Jurisprudences utilisées pour enrichir le commentaire

Fondements juridiques

Article 1728 du Code civil En vigueur

Le preneur est tenu de deux obligations principales :

1° D’user de la chose louée raisonnablement, et suivant la destination qui lui a été donnée par le bail, ou suivant celle présumée d’après les circonstances, à défaut de convention ;

2° De payer le prix du bail aux termes convenus.

Article 472 du Code de procédure civile En vigueur

Si le défendeur ne comparaît pas, il est néanmoins statué sur le fond.

Le juge ne fait droit à la demande que dans la mesure où il l’estime régulière, recevable et bien fondée.

Article 1231-5 du Code civil En vigueur

Lorsque le contrat stipule que celui qui manquera de l’exécuter paiera une certaine somme à titre de dommages et intérêts, il ne peut être alloué à l’autre partie une somme plus forte ni moindre.

Néanmoins, le juge peut, même d’office, modérer ou augmenter la pénalité ainsi convenue si elle est manifestement excessive ou dérisoire.

Lorsque l’engagement a été exécuté en partie, la pénalité convenue peut être diminuée par le juge, même d’office, à proportion de l’intérêt que l’exécution partielle a procuré au créancier, sans préjudice de l’application de l’alinéa précédent.

Toute stipulation contraire aux deux alinéas précédents est réputée non écrite.

Sauf inexécution définitive, la pénalité n’est encourue que lorsque le débiteur est mis en demeure.

Article 700 du Code de procédure civile En vigueur

Le juge condamne la partie tenue aux dépens ou qui perd son procès à payer :

1° A l’autre partie la somme qu’il détermine, au titre des frais exposés et non compris dans les dépens ;

2° Et, le cas échéant, à l’avocat du bénéficiaire de l’aide juridictionnelle partielle ou totale une somme au titre des honoraires et frais, non compris dans les dépens, que le bénéficiaire de l’aide aurait exposés s’il n’avait pas eu cette aide. Dans ce cas, il est procédé comme il est dit aux alinéas 3 et 4 de l’article 37 de la loi n° 91-647 du 10 juillet 1991 .
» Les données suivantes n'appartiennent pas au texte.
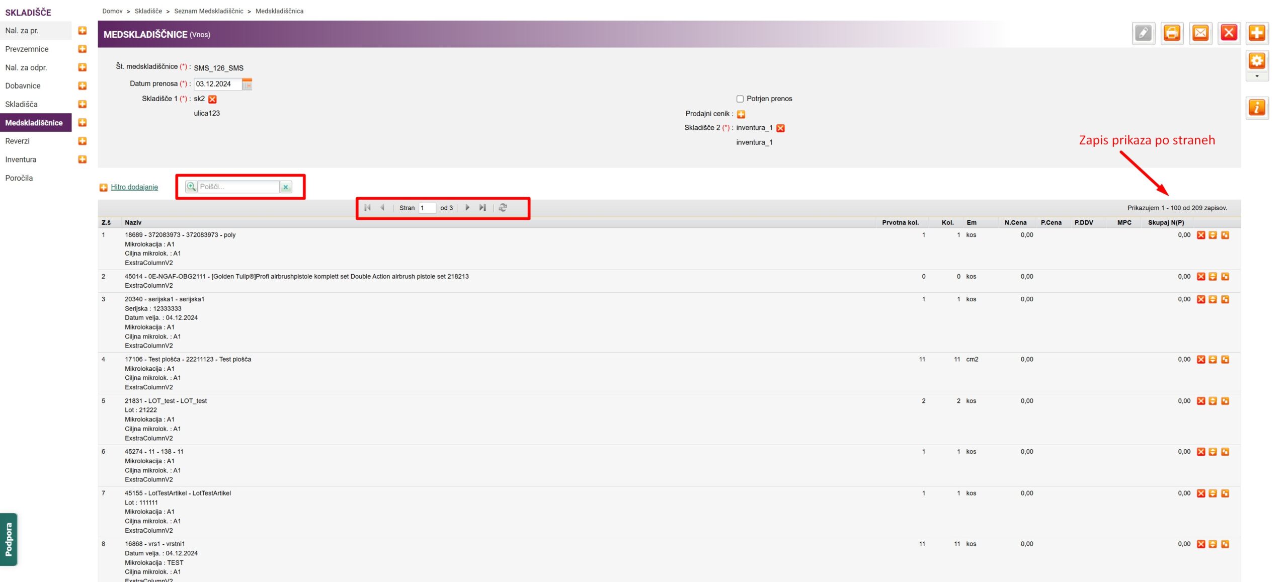
Task: Delete row 1 with its red X icon
Action: [x=1201, y=235]
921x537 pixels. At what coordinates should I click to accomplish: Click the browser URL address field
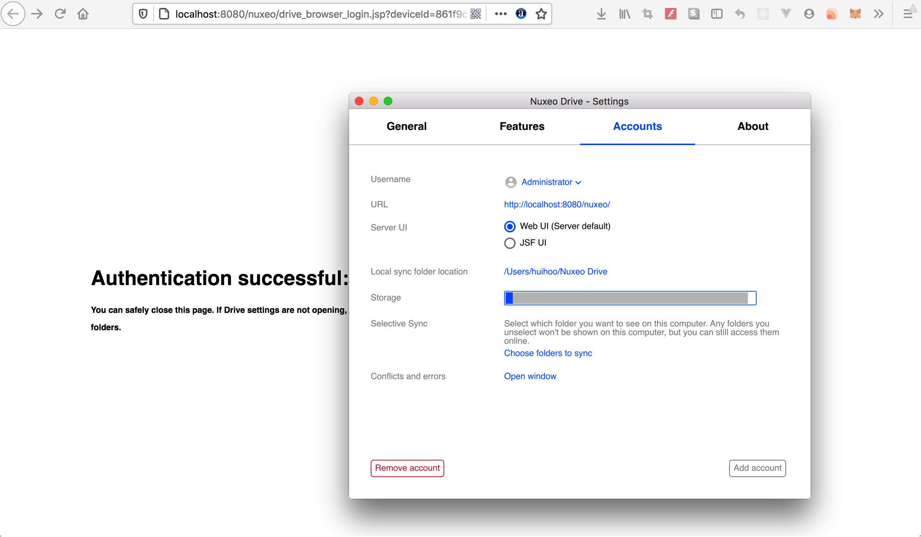[x=318, y=14]
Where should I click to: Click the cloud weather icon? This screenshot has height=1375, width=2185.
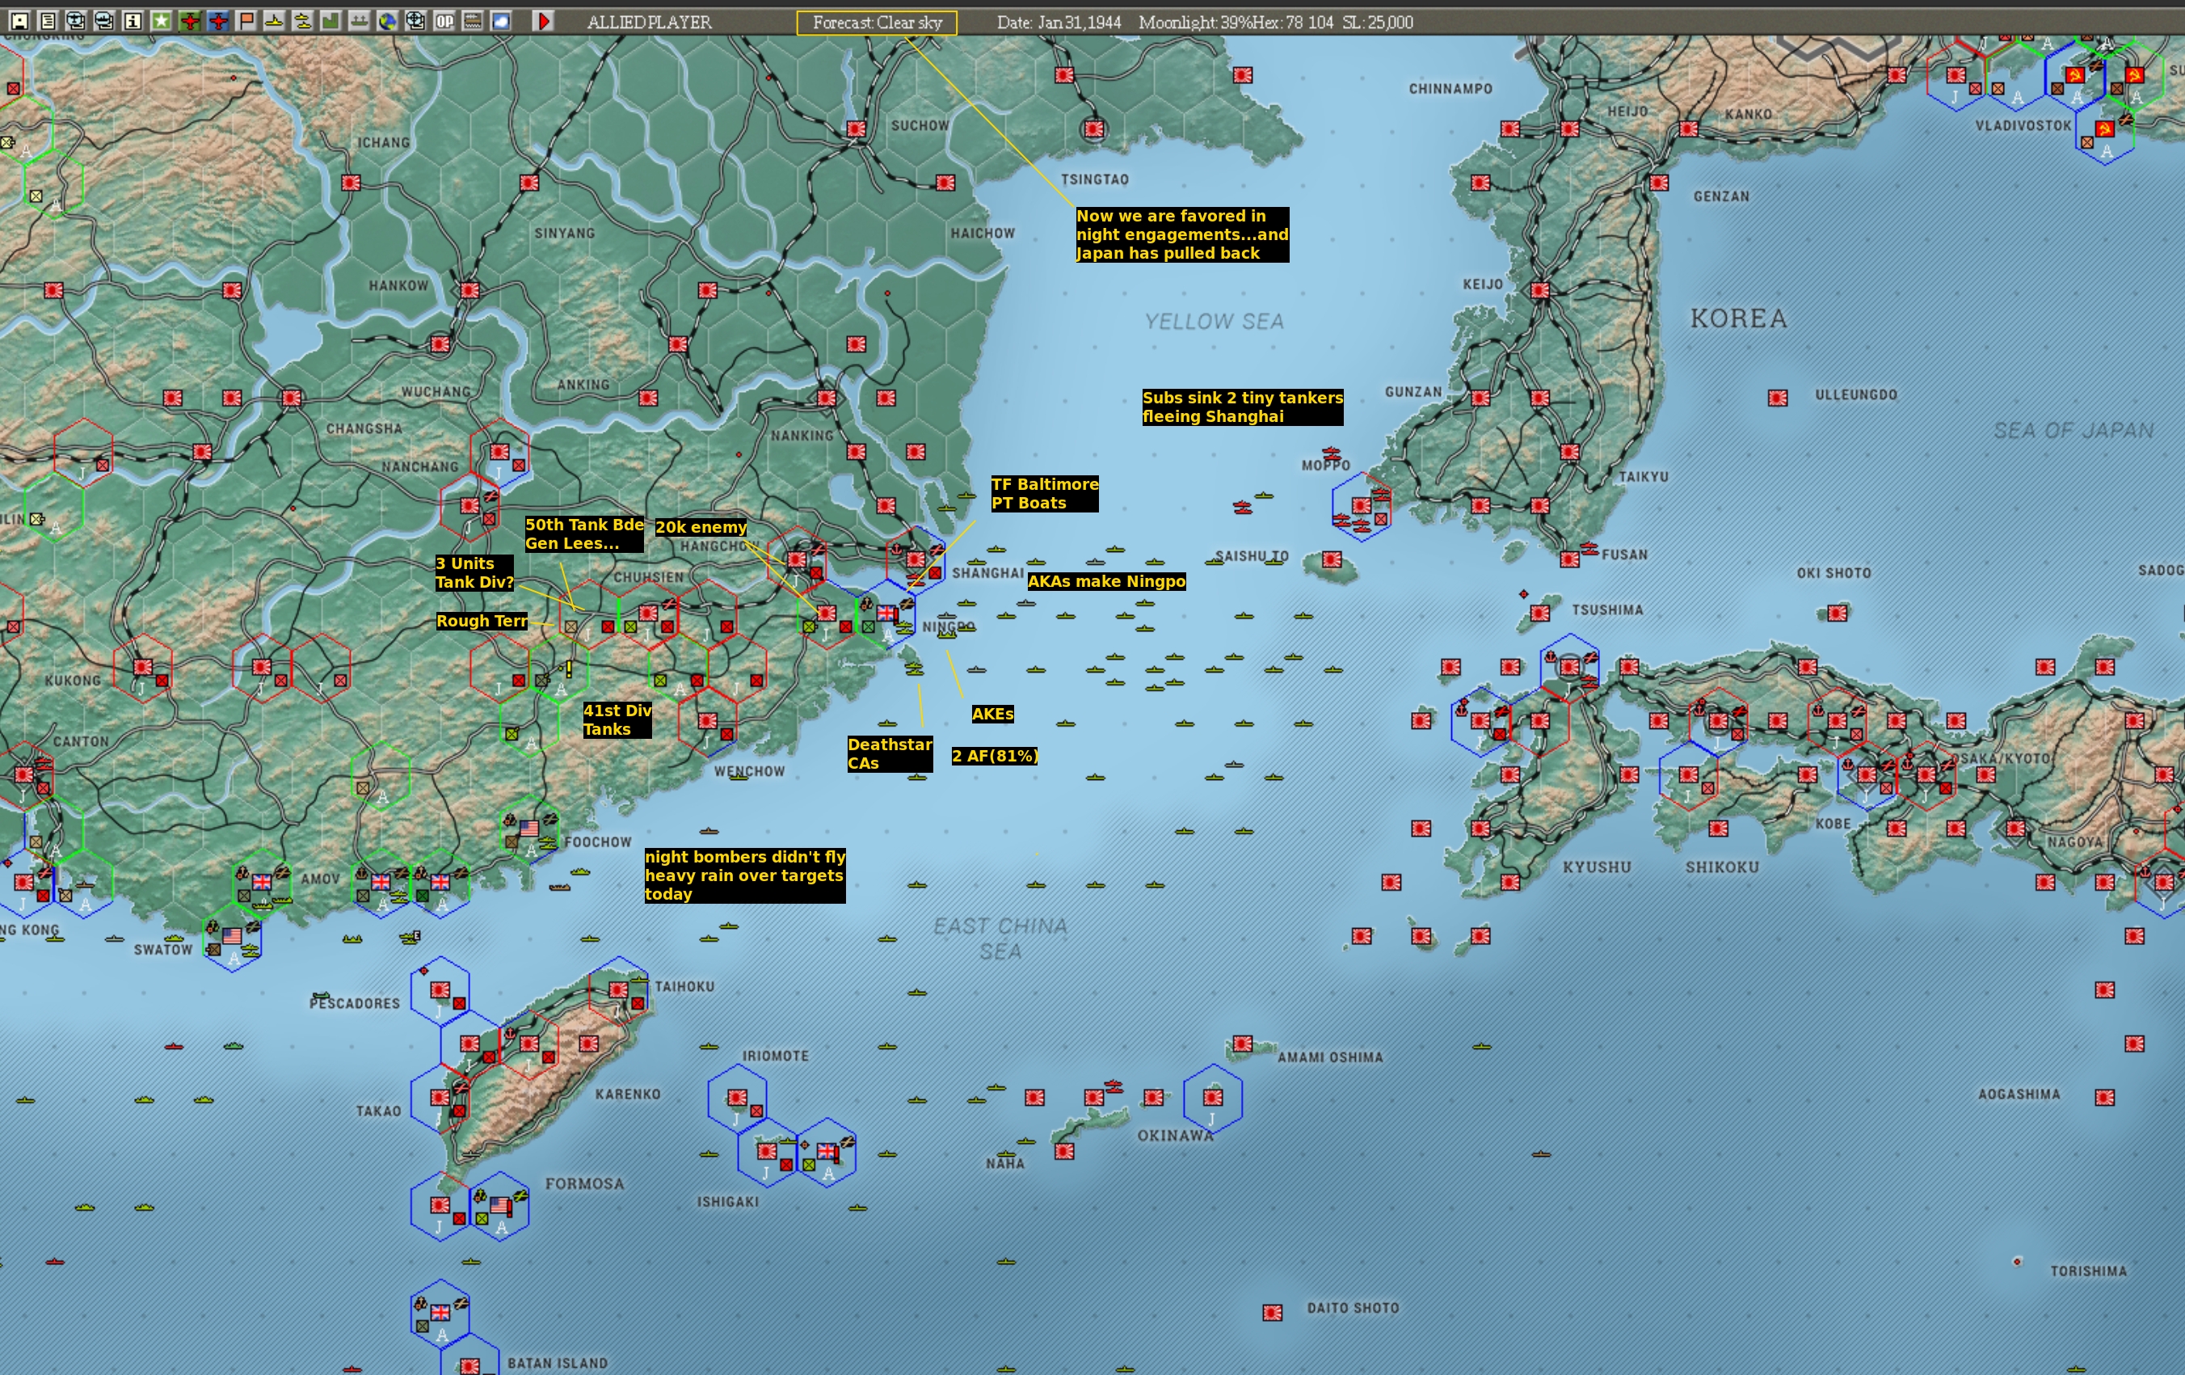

Dans tous les cas, le juge tient compte de l’équité ou de la situation économique de la partie condamnée. Il peut, même d’office, pour des raisons tirées des mêmes considérations, dire qu’il n’y a pas lieu à ces condamnations.

Les parties peuvent produire les justificatifs des sommes qu’elles demandent.

La somme allouée au titre du 2° ne peut être inférieure à la part contributive de l’Etat majorée de 50 %.